The Lab Gladiator Era

Anthropic raises $65B Series H at $965B post-money valuation — Altimeter, Dragoneer, Greenoaks and Sequoia co-led, with Capital Group, Coatue, D1, GIC, ICONIQ and XN as co-leads. Run-rate hit $47B in May. Proceeds tied to 5GW of Amazon compute, 5GW of Google/Broadcom TPU capacity, and SpaceX GPU access. [Anthropic]
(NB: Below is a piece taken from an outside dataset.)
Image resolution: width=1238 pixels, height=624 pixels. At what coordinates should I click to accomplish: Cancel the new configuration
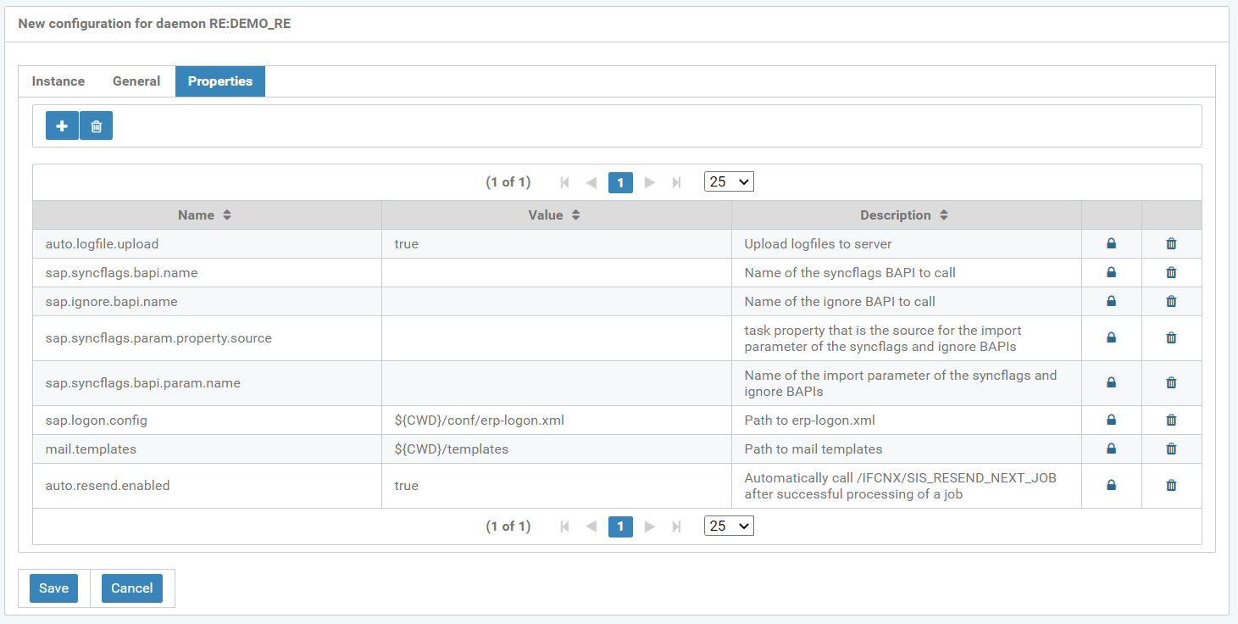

Anthropic launches Claude Opus 4.8 — Pricing stays at $5/$25 per million input/output tokens. Anthropic says the model is "around four times less likely than its predecessor to allow flaws in code it has written to pass unremarked," and ships dynamic-workflow and effort-control APIs for agent use. [Anthropic]

Auto Mode Everything

NVIDIA Cosmos 3 opens its physical-AI foundation models — One mixture-of-transformers model handles vision reasoning, world generation and action prediction, with Cosmos 3 Super and Nano live on HuggingFace and GitHub. Founding Cosmos Coalition members include Agile Robots, Black Forest Labs, Generalist, LTX, Runway and Skild AI. NVIDIA's pitch: physical AI training "from months to days." [NVIDIA]

NVIDIA Vera Rubin ramps into full production — Jensen Huang at GTC Taipei: Vera Rubin is ramping with a supply chain twice the size of Grace Blackwell — 150 Taiwan factories among 350+ worldwide across 30 countries. The platform pairs an 88-core Vera CPU with Rubin GPUs and Spectrum-X Ethernet Photonics, targeting million-GPU AI factories. [NVIDIA]

NVIDIA brings 1-petaflop AI to Windows laptops with RTX Spark — RTX Spark brings 1 petaflop of AI compute to slim Windows laptops via a MediaTek partnership; DGX Station is positioned as a deskside supercomputer for enterprise agent deployment. NVIDIA's pitch: a personal AI computer at every workstation. [NVIDIA]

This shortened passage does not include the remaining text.